**Your task**: Reproduce the data from the line containing "Open the Impluszeit info icon" through the end of the data, with both ends included. Leave out the pictures.

**Available records**:
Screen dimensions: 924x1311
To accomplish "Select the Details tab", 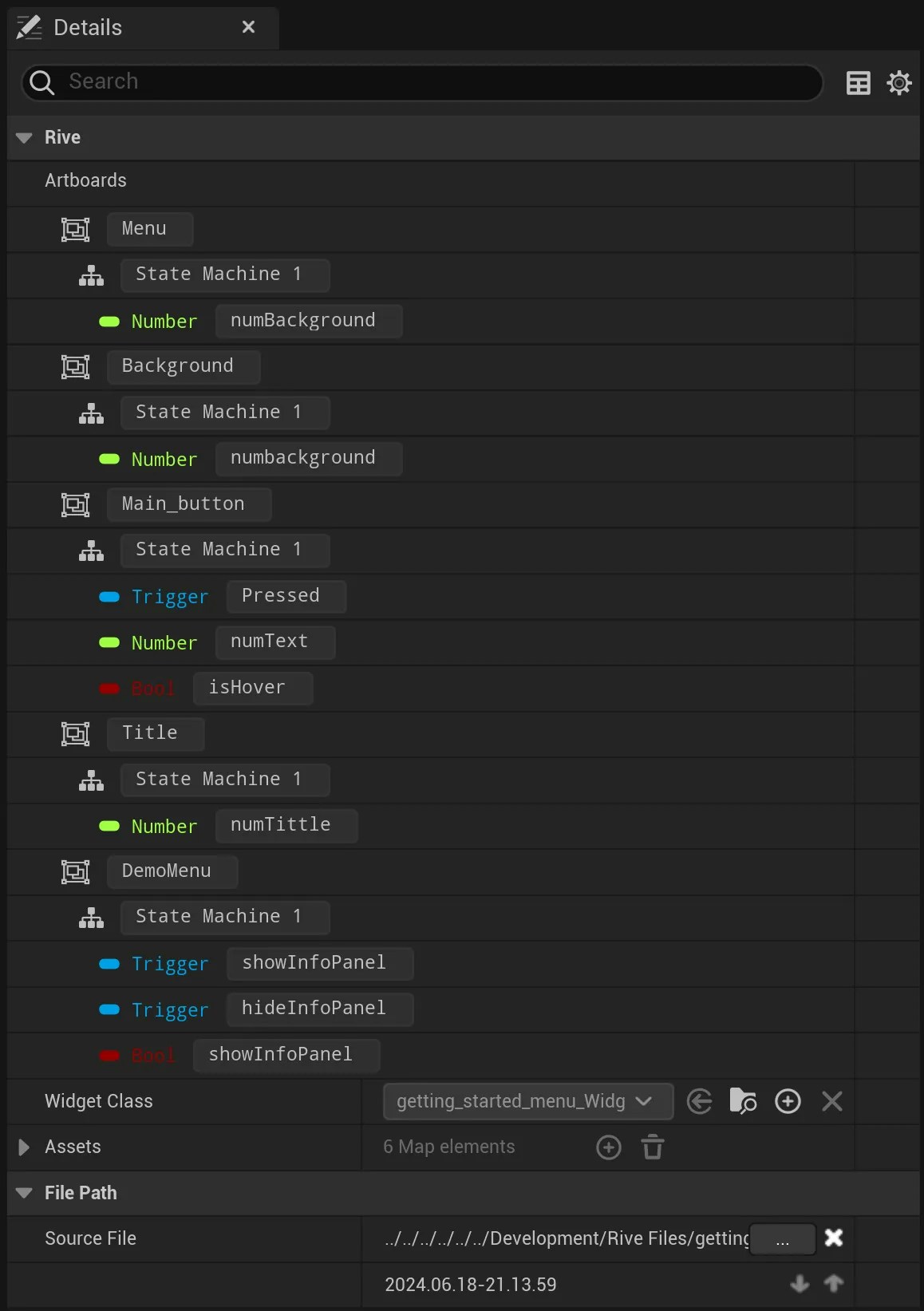I will [87, 28].
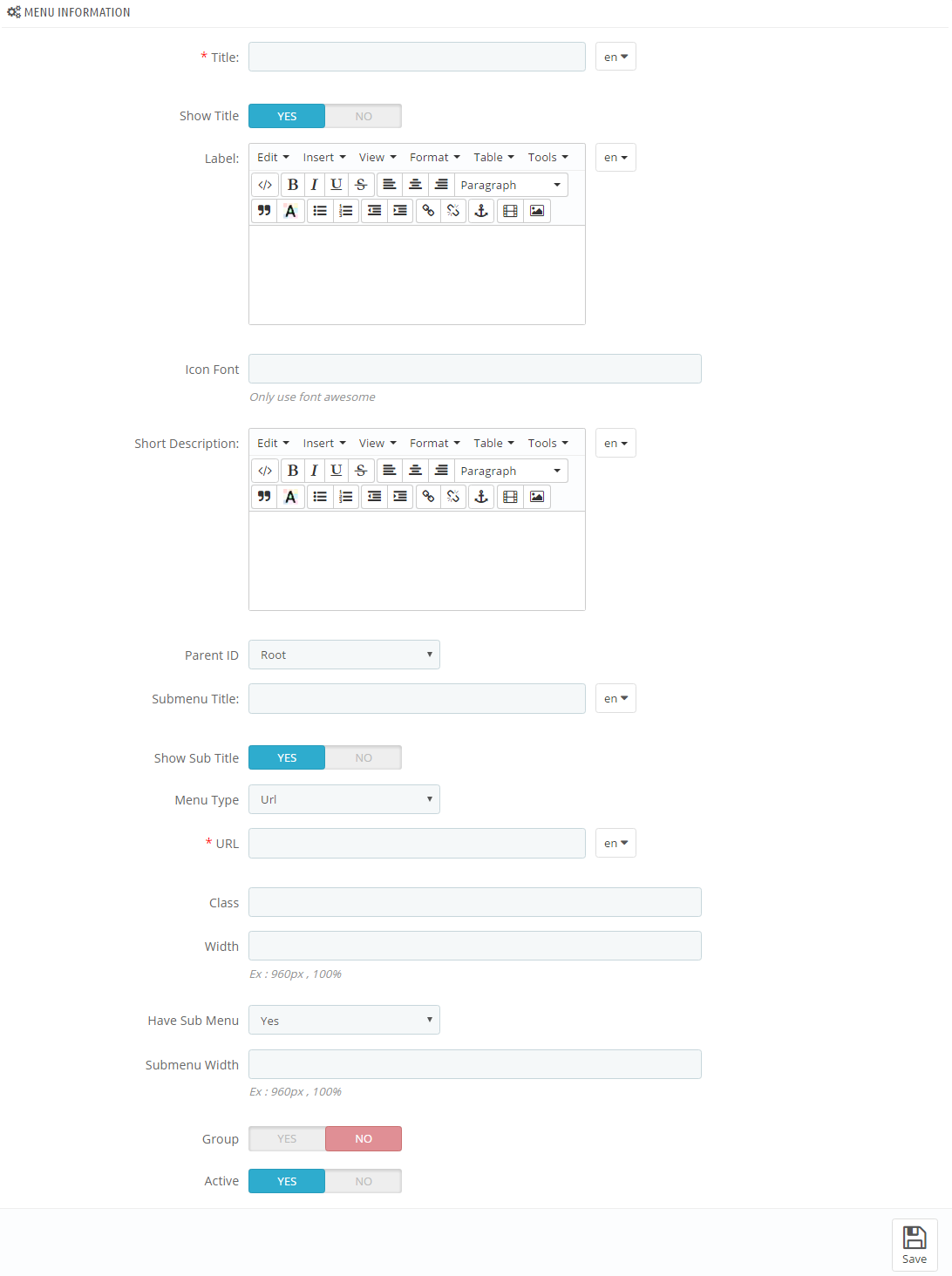Open Format menu in Label editor

click(x=434, y=158)
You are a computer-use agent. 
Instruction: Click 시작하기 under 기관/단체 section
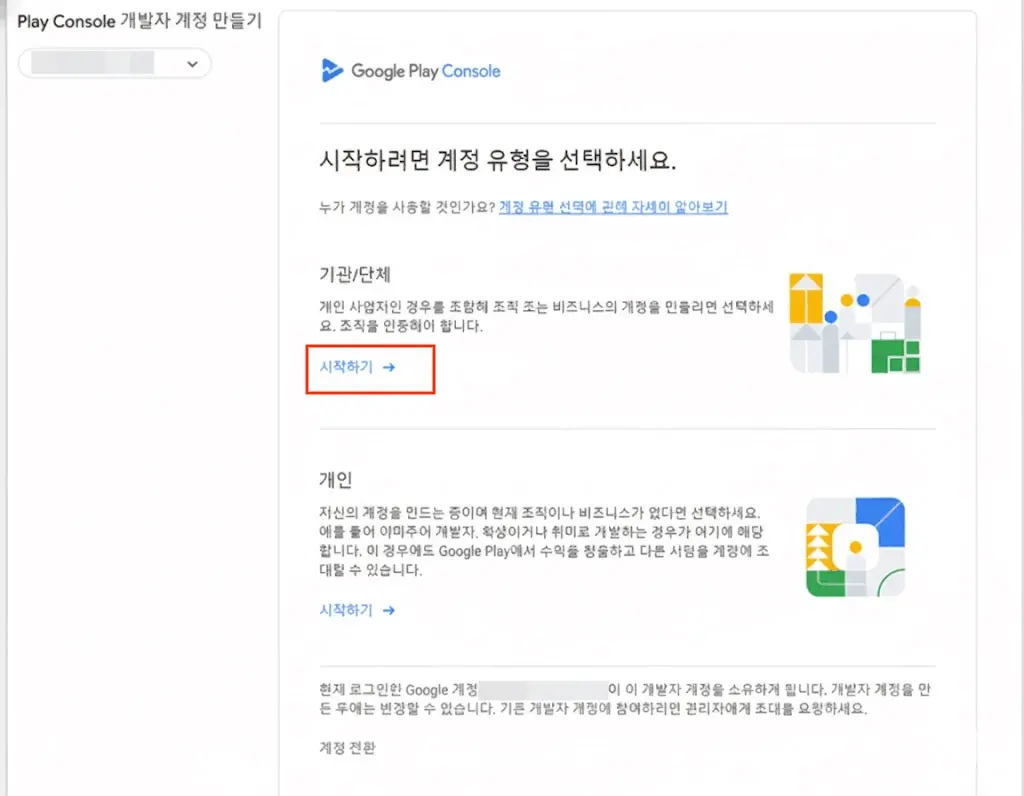346,367
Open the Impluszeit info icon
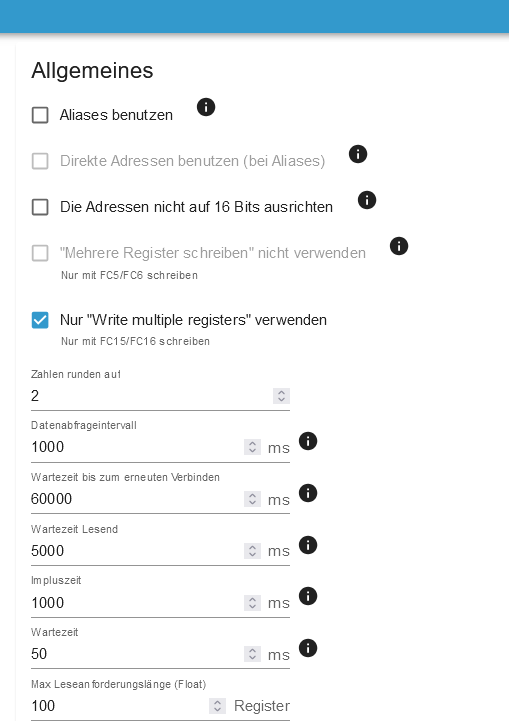 tap(308, 596)
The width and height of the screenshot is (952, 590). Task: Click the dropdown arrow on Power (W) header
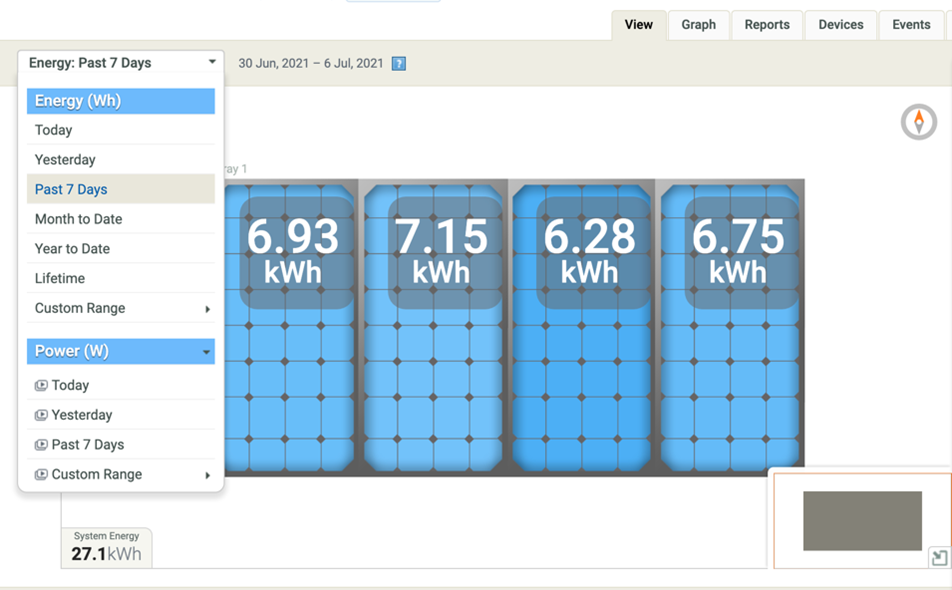click(x=208, y=351)
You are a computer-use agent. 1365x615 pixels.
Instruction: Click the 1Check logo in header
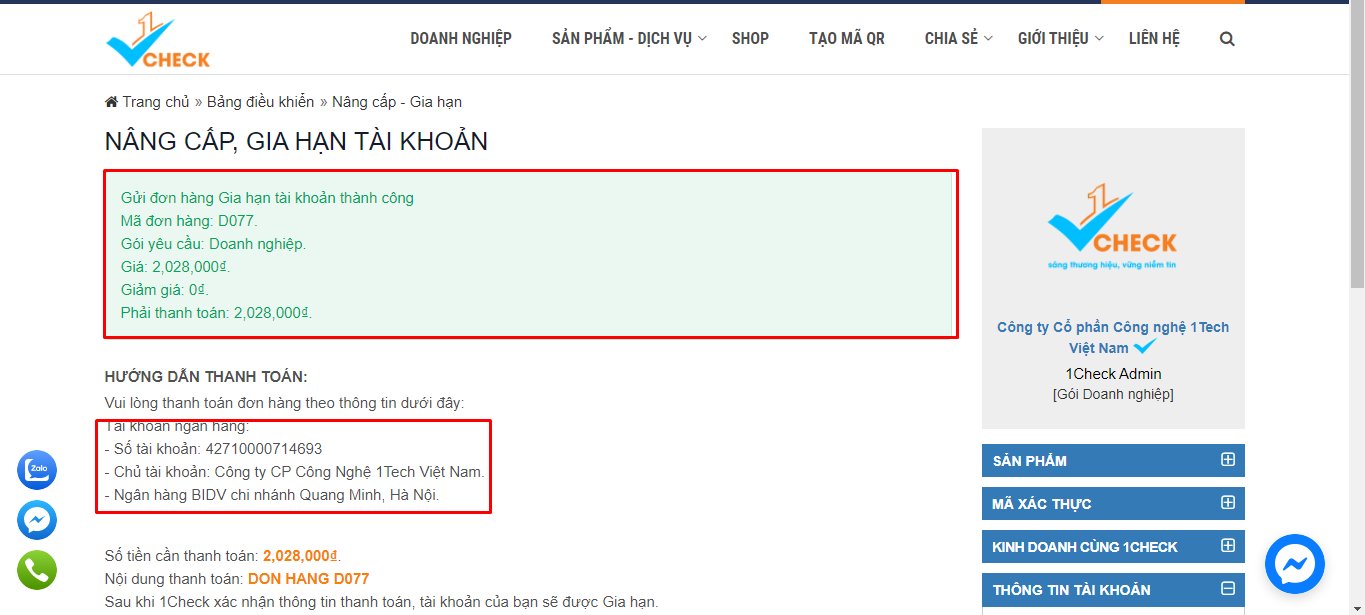(158, 41)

**The solution**:
Open the Impluszeit info icon
 tap(308, 596)
The width and height of the screenshot is (952, 590). Task: Click the dropdown arrow on Power (W) header
click(x=208, y=351)
You are a computer-use agent. 1365x615 pixels.
Instruction: Click the 1Check logo in header
(158, 41)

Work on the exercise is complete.